A routine audit of how Richmond Police Department personnel use Flock cameras found one policy violation in which data from the city’s license-plate readers was improperly shared with the Federal Bureau of Investigation, police announced Thursday. An FBI special agent contacted Richmond police asking for an image of a vehicle believed to be connected to a homicide investigation in Washington, D.C. Despite local police department rules limiting how Flock images are used, an RPD sergeant complied with the FBI’s request. … “While I appreciate the sergeant’s willingness to assist in a homicide investigation, sharing ALPR data – even of a single vehicle – with federal partners or agencies outside the Commonwealth of Virginia is prohibited,” Richmond Police Chief Rick Edwards said in RPD’s news release.

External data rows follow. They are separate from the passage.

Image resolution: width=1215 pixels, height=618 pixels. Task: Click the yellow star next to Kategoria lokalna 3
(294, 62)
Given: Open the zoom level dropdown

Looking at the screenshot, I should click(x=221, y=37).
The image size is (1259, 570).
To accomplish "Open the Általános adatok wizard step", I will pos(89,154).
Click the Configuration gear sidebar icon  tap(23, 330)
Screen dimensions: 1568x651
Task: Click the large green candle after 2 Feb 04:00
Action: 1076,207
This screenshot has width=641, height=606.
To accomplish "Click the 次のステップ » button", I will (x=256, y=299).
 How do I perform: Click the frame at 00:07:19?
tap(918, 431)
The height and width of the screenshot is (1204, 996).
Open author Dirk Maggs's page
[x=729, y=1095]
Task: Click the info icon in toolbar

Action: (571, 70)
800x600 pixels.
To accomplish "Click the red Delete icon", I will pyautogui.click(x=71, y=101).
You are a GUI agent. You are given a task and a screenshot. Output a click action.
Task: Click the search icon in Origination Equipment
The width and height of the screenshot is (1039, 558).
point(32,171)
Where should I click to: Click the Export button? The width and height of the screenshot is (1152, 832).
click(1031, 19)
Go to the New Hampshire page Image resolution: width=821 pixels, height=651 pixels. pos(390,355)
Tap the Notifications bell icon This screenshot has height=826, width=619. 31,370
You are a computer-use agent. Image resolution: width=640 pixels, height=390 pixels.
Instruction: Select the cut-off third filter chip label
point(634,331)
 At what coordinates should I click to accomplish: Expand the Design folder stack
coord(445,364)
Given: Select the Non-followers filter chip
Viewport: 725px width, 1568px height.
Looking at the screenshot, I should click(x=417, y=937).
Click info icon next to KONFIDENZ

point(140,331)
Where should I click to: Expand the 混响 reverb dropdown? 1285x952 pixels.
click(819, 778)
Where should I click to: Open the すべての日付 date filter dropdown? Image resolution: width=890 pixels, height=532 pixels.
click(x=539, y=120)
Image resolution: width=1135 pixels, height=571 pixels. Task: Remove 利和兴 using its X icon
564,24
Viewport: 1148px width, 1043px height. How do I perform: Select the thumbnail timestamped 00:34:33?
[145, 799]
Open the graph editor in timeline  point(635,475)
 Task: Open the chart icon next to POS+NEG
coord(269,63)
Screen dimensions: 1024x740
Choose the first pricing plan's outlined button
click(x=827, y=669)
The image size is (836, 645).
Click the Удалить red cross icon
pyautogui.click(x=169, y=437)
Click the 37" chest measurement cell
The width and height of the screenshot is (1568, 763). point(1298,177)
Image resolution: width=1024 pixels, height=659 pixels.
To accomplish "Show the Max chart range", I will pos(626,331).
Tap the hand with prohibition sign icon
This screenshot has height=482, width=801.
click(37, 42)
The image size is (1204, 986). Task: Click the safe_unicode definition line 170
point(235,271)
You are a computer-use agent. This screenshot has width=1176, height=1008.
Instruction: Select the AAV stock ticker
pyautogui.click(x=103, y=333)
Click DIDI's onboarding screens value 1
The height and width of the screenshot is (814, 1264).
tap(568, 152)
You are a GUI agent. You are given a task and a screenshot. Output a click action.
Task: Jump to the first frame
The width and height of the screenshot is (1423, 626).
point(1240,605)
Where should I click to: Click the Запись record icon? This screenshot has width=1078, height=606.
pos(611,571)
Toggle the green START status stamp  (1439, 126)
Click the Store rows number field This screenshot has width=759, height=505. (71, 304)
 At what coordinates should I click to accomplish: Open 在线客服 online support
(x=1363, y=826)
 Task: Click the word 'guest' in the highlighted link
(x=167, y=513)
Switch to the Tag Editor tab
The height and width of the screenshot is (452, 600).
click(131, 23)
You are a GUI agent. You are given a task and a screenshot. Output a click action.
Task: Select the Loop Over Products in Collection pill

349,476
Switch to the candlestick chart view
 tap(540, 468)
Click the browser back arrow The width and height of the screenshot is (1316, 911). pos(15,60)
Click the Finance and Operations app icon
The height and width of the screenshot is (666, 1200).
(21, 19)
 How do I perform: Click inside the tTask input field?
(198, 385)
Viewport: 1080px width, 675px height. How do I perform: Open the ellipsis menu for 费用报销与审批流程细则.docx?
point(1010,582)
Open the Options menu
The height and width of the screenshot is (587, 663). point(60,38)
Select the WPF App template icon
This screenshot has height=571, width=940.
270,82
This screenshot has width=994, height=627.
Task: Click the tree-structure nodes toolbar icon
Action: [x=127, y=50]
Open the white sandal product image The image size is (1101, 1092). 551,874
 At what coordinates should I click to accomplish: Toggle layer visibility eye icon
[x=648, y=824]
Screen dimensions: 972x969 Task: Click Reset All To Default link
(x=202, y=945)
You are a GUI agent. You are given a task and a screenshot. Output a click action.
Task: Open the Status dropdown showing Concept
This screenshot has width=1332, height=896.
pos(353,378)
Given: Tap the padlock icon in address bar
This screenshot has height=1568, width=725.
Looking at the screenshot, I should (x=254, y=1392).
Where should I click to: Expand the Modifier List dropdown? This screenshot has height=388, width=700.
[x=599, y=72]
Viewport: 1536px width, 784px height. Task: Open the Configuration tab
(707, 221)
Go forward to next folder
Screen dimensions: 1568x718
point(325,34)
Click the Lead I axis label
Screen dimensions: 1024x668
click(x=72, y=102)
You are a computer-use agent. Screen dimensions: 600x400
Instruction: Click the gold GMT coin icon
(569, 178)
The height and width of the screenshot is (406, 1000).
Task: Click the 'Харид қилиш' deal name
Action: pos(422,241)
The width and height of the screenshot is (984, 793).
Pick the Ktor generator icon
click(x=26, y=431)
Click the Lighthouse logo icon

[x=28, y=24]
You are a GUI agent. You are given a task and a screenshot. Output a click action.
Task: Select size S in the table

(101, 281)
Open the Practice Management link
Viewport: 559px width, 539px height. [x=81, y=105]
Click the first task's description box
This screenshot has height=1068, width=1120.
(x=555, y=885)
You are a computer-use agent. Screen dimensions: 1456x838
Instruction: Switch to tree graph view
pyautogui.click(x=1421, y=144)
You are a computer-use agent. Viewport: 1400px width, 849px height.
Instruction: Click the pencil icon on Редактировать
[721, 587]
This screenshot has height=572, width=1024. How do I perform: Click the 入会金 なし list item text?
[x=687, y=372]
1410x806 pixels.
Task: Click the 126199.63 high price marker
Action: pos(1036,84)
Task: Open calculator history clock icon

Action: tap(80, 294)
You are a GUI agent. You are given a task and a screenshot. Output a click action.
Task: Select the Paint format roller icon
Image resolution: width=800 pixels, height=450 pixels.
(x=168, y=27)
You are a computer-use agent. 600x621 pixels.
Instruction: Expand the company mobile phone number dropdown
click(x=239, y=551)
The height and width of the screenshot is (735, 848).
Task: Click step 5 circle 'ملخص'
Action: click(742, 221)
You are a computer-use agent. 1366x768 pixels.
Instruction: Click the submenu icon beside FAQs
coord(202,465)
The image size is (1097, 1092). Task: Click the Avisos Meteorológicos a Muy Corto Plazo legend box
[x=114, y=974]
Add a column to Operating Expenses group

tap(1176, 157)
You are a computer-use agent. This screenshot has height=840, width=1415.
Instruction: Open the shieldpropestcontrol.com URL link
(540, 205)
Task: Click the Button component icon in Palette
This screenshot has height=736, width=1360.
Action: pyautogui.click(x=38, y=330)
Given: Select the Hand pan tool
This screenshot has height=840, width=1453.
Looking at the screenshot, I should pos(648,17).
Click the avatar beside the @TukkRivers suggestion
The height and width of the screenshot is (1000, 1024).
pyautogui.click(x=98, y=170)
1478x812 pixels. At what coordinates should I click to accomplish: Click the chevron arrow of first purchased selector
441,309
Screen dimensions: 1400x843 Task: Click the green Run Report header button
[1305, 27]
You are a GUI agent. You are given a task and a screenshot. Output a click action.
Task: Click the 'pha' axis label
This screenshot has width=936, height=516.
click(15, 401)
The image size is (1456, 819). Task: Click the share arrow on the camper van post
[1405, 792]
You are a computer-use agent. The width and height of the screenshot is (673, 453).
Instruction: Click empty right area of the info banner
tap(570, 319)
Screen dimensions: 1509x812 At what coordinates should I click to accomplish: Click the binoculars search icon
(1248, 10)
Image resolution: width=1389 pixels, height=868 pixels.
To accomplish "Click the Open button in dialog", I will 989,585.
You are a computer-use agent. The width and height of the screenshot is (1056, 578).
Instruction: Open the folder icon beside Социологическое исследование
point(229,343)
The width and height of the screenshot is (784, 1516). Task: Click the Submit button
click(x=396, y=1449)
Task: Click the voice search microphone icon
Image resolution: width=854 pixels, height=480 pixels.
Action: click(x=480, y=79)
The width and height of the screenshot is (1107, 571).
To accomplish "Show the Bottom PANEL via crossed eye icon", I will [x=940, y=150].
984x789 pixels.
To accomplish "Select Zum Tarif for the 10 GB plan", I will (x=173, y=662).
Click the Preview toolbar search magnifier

A settlement has been reached in a lawsuit filed by a Salem pastor who accused a parent of damaging his reputation during a heated debate over the Roanoke County School Board’s policies affecting LGBTQ+ students nearly three years ago. Tom McCracken had listed multiple statements by Tiffany Sandifer — including an allegation that he grabbed her then 15-year-old daughter by the shoulder during a meeting — in a defamation lawsuit that sought $750,000 in damages. But in the end, he settled for a $1 bill and a public apology from Sandifer. … McCracken, the founding pastor of CommUNITY Church who has since retired, claimed that Sandifer called him a pedophile as they left an acrimonious school board meeting and later falsely accused him online of stalking children. The dispute arose from packed school board meetings in which board members adopted a policy that banned rainbow flags and other classroom displays not directly related to curriculum — a decision that followed a parent accusing school staff at Glen Cove Elementary School of being sexual predators.